Egli ha sempre amato, seguito ed operato per i suoi familiari: moglie e figli, ispiratore di ogni iniziativa.
Fin dai tempi della Scuola d'Applicazione di Torino, tra lui e me s'era stabilito una strana sorta di feeling.
Lui amava assumere una sorta di ruolo di precettore, io accettavo di buon grado quello di allievo.
All'inizio della nostra convivenza nello stesso plotone, lui appariva più maturo, io indubbiamente più ingenuo e allora era uso dire: "non ti preoccupare, ti tengo saldamente sotto la mia ala".
Così è stato fino agli ultimi giorni di vita, per oltre cinquantanni.
Fu un destino beffardo che ci portò a scoprire il suo male.
Andammo assieme ad effettuare una broncoscopia in Ospedale, entrambi colpiti da un'insistente e fastidiosa tosse.
Era un giorno dell'ottobre 2008: a me fu individuato un virus facilmente debellabile, a lui il male che lo ha vinto. "Sei il solito fortunato come sempre", mi disse.
Si, era vero, ne ebbi quasi rimorso.
L' ho visto piegarsi lentamente sotto gli attacchi del male, conscio da subito della impossibilità di curarsi efficacemente; non ha esitato a sottoporsi ad infinite applicazioni e cure, ha iniziato a deperire, senza, tuttavia, mai lasciarsi andare, sorretto da una volontà strenua di andare avanti, dallo spinto di sopravvivenza, dal desiderio di non pesare sui familiari.
Era sorretto da una grande forza interiore.
Ha fronteggiato il progredire del suo male con pazienza, con fede - particolarmente negli ultimi fastidiosi mesi di lotta per la vita, trascorsi in simbiosi con la fedele bombola dell'ossigeno - mettendo in luce soprattutto un grande, grandissimo senso di dignità umana.

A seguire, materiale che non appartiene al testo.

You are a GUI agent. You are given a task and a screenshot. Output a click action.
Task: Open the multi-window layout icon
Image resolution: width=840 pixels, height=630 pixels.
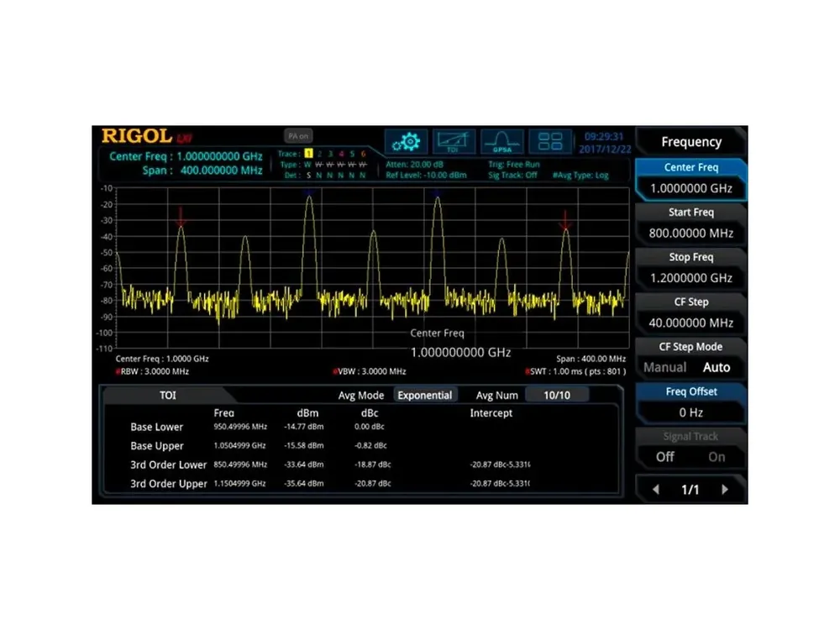550,142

Qualche giorno prima dell'ultimo attacco, mentre eravamo soli: io, lui e la bombola, si confidò dicendomi: "sono arrivato al capolinea, chissà se saprò affrontare con coraggio e dignità la Signora con la falce che verrà a prendermi".
Cosa rispondere?
Io ho sempre pensato che la morte ci possa cogliere, in qualunque luogo ed in qualunque momento, a suo completo piacimento.
E ci coglie inevitabilmente impreparati, gettandoci nella disperazione.

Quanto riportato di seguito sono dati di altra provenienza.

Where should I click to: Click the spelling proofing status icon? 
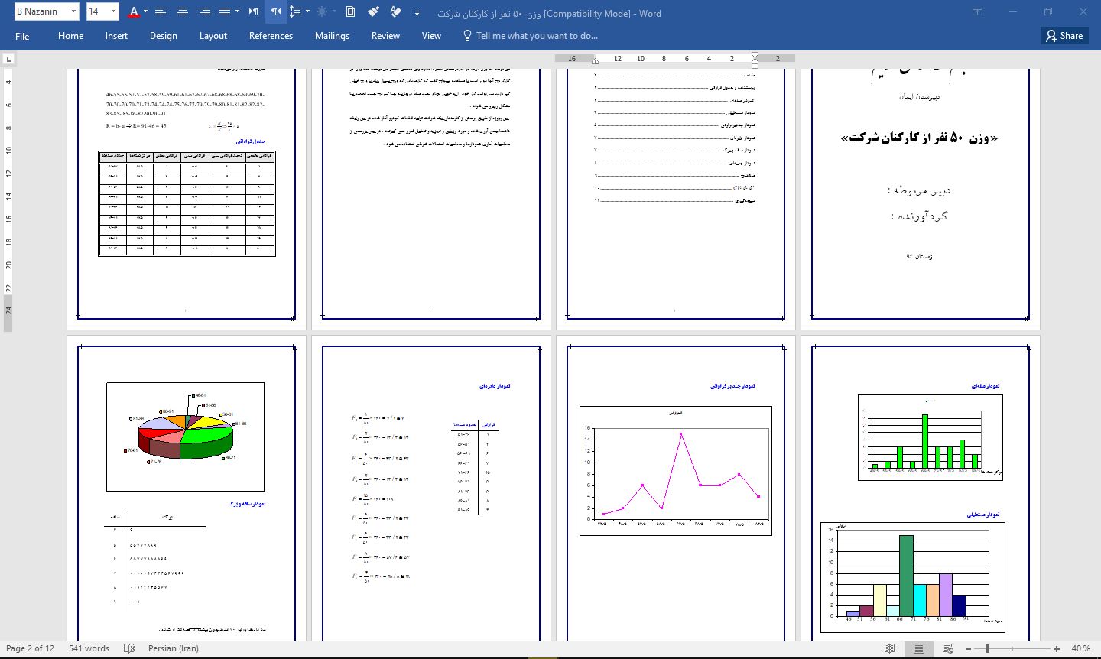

Non è mai la benvenuto e provoca nell'uomo smarrimento, paura e panico.
L'uomo è nudo davanti a lei, e mostra veramente sé stesso, la sua vera essenza.
Ma credo anche che una persona per bene, onesta, di buoni sentimenti e che non ha rimorsi da recriminare possa guardarla in faccia con maggior serenità.
Gli risposi in tal senso.
Il nostro amico Mimmo l' ha certamente guardata negli occhi con ammirevole coraggio e rassegnazione, andando avanti dove lo raggiungeremo tutti, allorché il filo del gomitolo che il destino ci ha destinato fin dalla nascita sarà finito.
Caro Mimmo, a nome dei colleghi, dei tuoi tanti amici e di quanti ti hanno conosciuto ed apprezzato ti diciamo: grazie per quanto ci hai saputo e voluto donare nei tuoi 77 anni di vita.
Ieri sera, la nipotina Silvia di tre anni chiedeva: ma cosa fa il nonno? La risposta della mamma fu: il nonno ha tanto bisogno di dormire, poi si trasformerà in un angelo.
Vogliano tornare bambini e crederlo anche noi? Addio Mimmo.